Supplied passage -
>> Start
Let’s check the results of the new metrics

We need to build, deploy and run the test again. See above for the steps. We have created new metrics which are named as follows:

managed_async_executor_threads{}
managed_async_executor_tasks{}
managed_async_executor_queue{}

And we have added some attributes to these metrics so that we can see the difference in, for example, the active threads of the thread pool and the core size of the thread pool. The results of the K6 test will not be different, but we will have more metrics to help us find the problem.

We can use Grafana’s ‘Explore’ feature or drill down metrics feature as long as we do not add these metrics to a dashboard.

In this graph we see that the core size is 4 and the maximum pool size is 40. This is expected. The green line shows the number of active threads. It is going up, but not above the core size.

The total number of tasks created and the number of tasks completed follow each other closely. This is expected, as all requests have been completed.

The queue of tasks to be executed is growing, especially during the phase when 40 concurrent users were active. To process the tasks faster, more threads could have been created, but this is not done. Why not?

Why is it not creating more threads?

Let’s dive into the Java doc of a the ThreadPoolExecutor:

Queuing Any BlockingQueue may be used to transfer and hold submitted tasks. The use of this queue interacts with pool sizing: If fewer than corePoolSize threads are running, the Executor always prefers adding a new thread rather than queuing. If corePoolSize or more threads are running, the Executor always prefers queuing a request rather than adding a new thread.

Ok … and what is more in the Java doc …

Unbounded queues. Using an unbounded queue (for example a LinkedBlockingQueue without a predefined capacity) will cause new tasks to wait in the queue when all corePoolSize threads are busy. Thus, no more than corePoolSize threads will ever be created. (And the value of the maximumPoolSize therefore doesn’t have any effect.) This may be appropriate when each task is completely independent of others, so tasks cannot affect each others execution; for example, in a web page server. While this style of queuing can be useful in smoothing out transient bursts of requests, it admits the possibility of unbounded work queue growth when commands continue to arrive on average faster than they can be processed.

Ah … this is exactly the behaviour we see. The queue is growing and at these moments the duration of requests is high. The core threads continue to process the requests, but no new threads are created.

How to solve this?

There is no one size fits all solution, it depends on what you are trying to achieve. And in certain situations it depends on the architecture of the whole environment and what is expected of that service. For all solutions, it is important to think in advance about what you want to achieve, whether the solution fits and, importantly(!), to validate that the solution works as expected.

Even for this simple setup, there are several solutions. To name a few:

  • Just increase the corePoolSize
    • Just increasing the core size is an easy change
    • Consideration: This does not change the behaviour of the solution, it just delays the tipping point.
  • Remove the use of @ManagedAsync.
    • This is also a simple change. Instead of using a separate thread pool to handle the requests, use the Tomcat thread pool to handle each request by a thread.
    • Consideration: This is a more fundamental change to your application. It changes from async to sync. In this example it is not a problem, but in other cases the impact may be greater.
>> End
Given instruction -
In the thread pool passage, what core size and maximum pool size does the graph show? You will not need the data for this exercise.

Information provided -
>> Start
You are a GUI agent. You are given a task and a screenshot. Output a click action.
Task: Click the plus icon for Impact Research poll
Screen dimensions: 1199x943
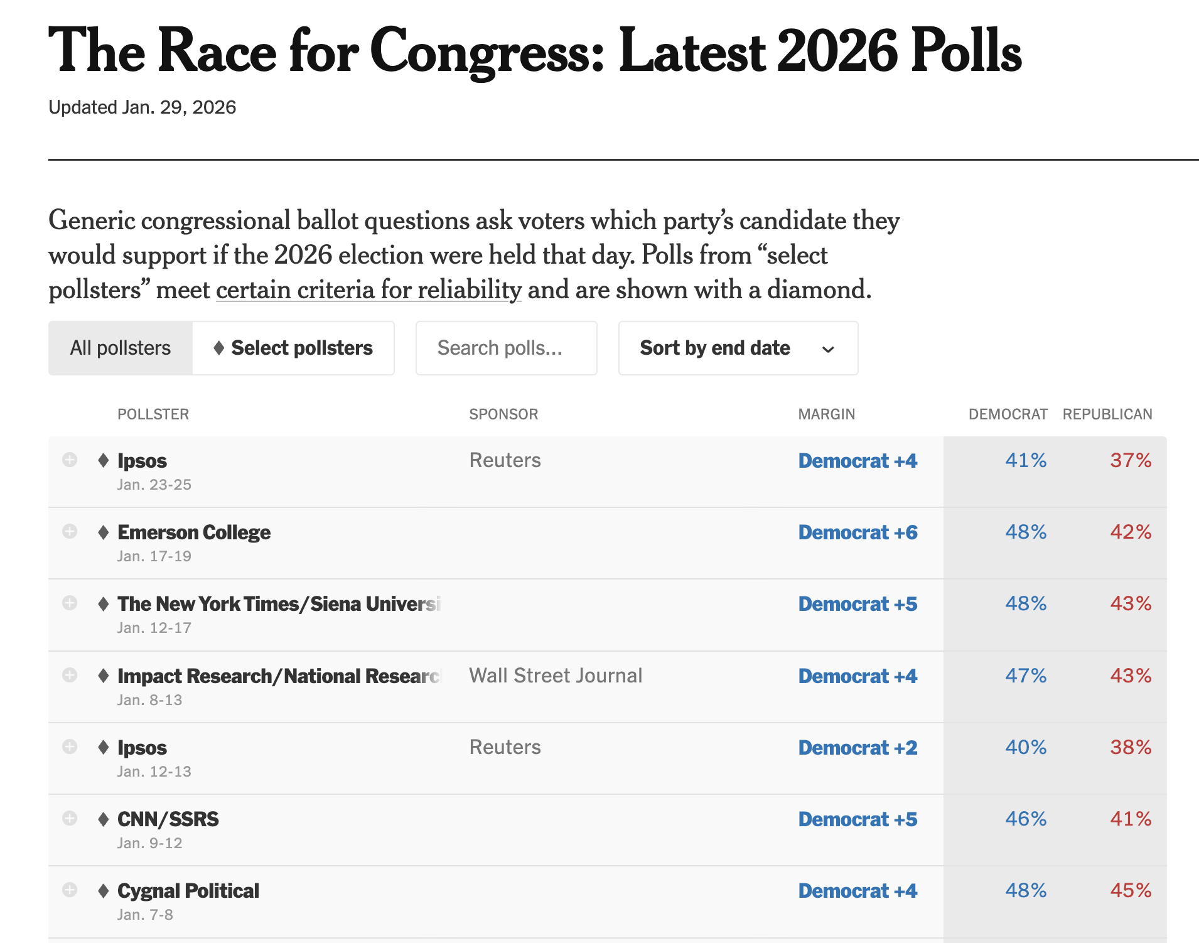click(70, 675)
>> End
Result of the task -
The core size is 4, and the maximum pool size is 40.